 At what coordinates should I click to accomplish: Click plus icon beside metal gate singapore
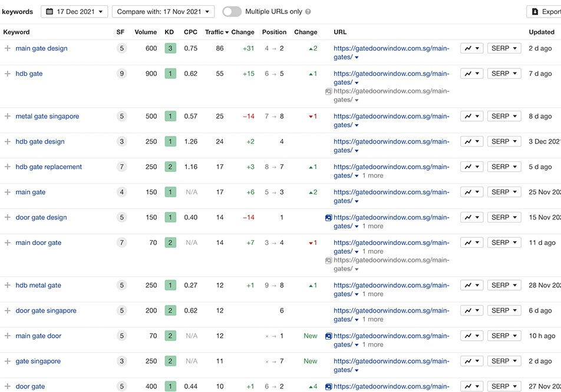tap(8, 116)
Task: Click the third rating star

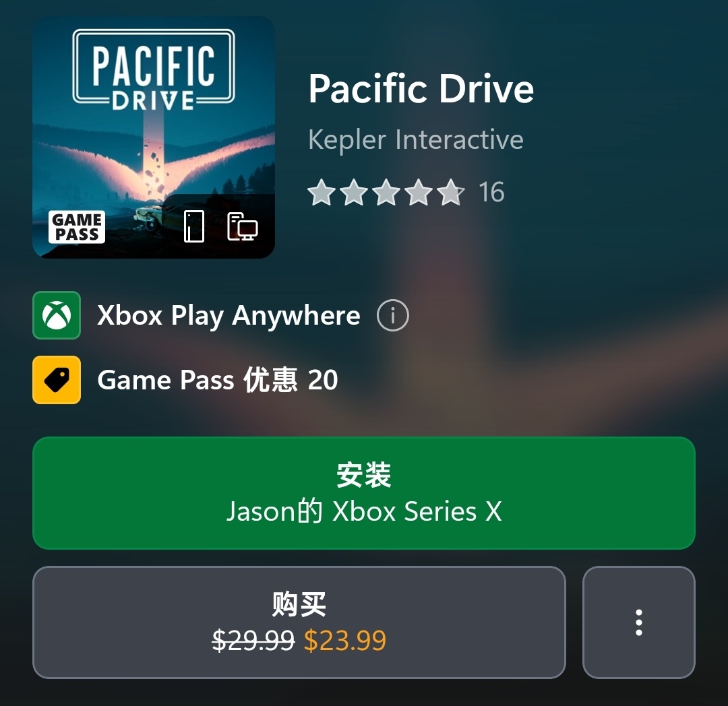Action: point(386,192)
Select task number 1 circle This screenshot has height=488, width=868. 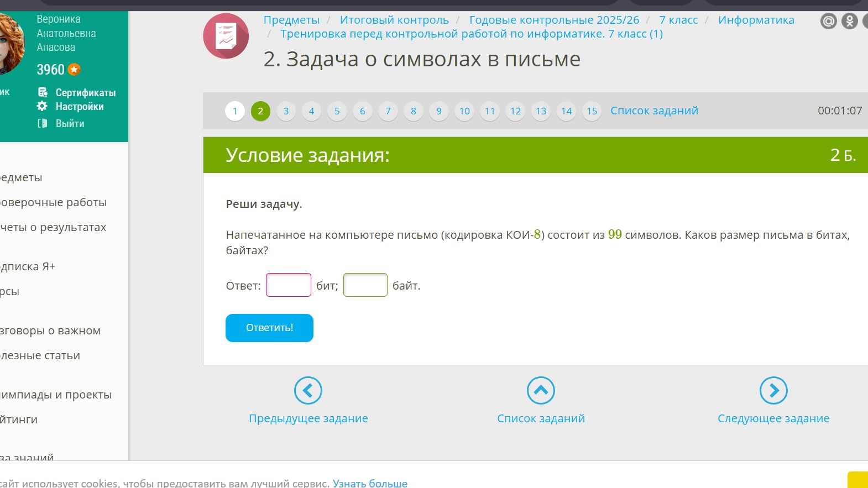point(235,111)
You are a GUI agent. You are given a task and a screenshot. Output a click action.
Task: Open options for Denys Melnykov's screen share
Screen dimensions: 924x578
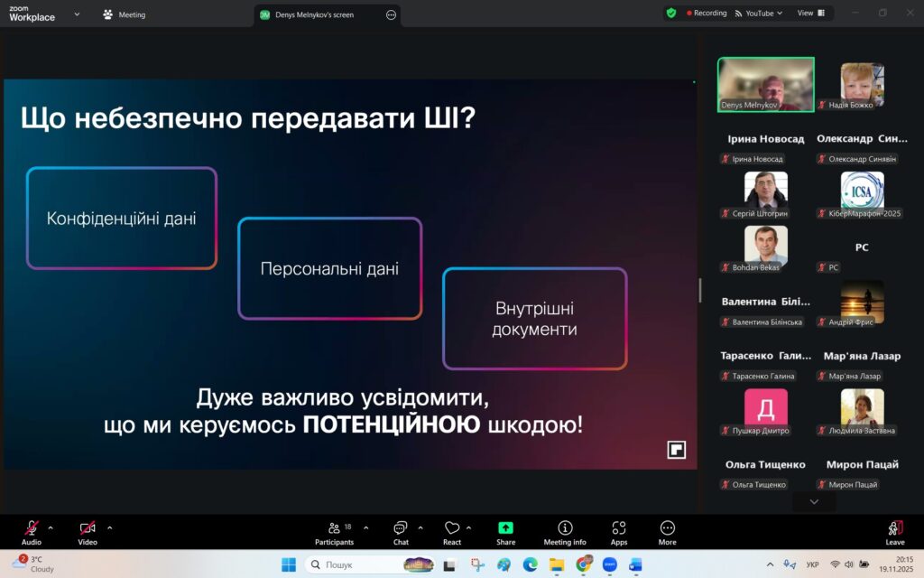point(391,15)
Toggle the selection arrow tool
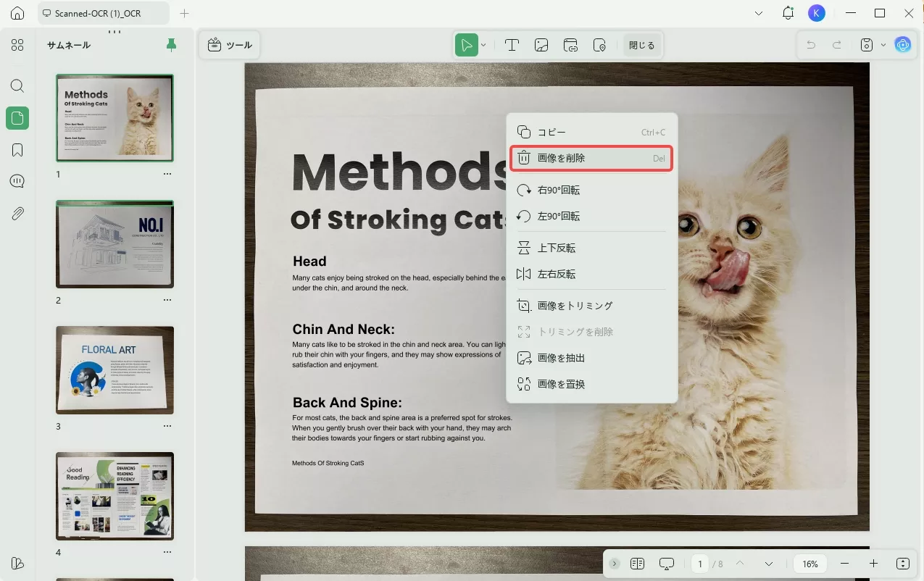 467,45
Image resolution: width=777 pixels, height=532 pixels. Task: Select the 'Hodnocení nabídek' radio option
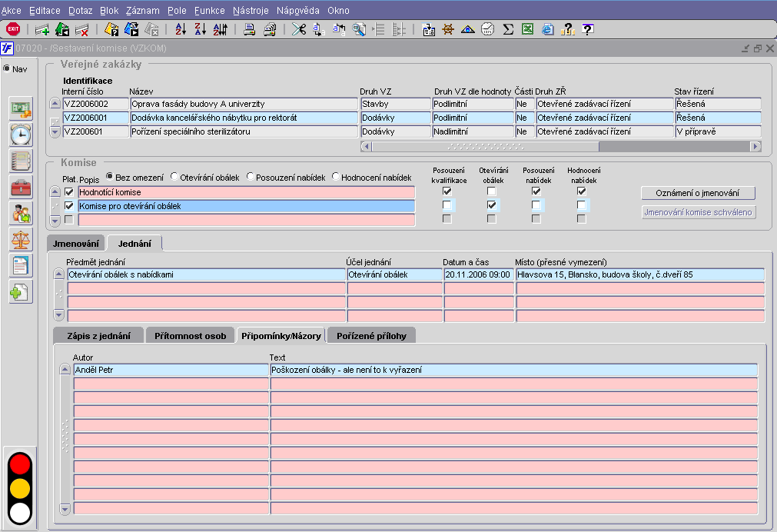pyautogui.click(x=337, y=178)
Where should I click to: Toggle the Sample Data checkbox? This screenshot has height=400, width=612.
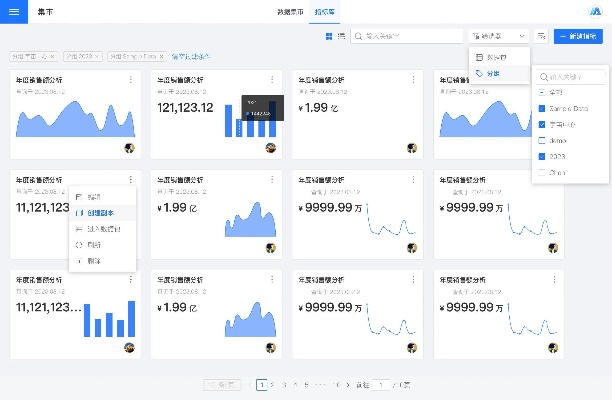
•••
Task directions => Every line from the one that holds "You are a GUI" to the last line of the records above goes into the answer, exactly as written; nothing else does, and no picture does either.

Solution to this exercise =>
You are a GUI agent. You are given a task and a screenshot. Output a click action.
Task: Open options for Denys Melnykov's screen share
Screen dimensions: 924x578
point(391,15)
Toggle the selection arrow tool
 467,45
Image resolution: width=777 pixels, height=532 pixels. Task: Select the 'Hodnocení nabídek' radio option
pyautogui.click(x=337, y=178)
Where should I click to: Toggle the Sample Data checkbox? This screenshot has height=400, width=612.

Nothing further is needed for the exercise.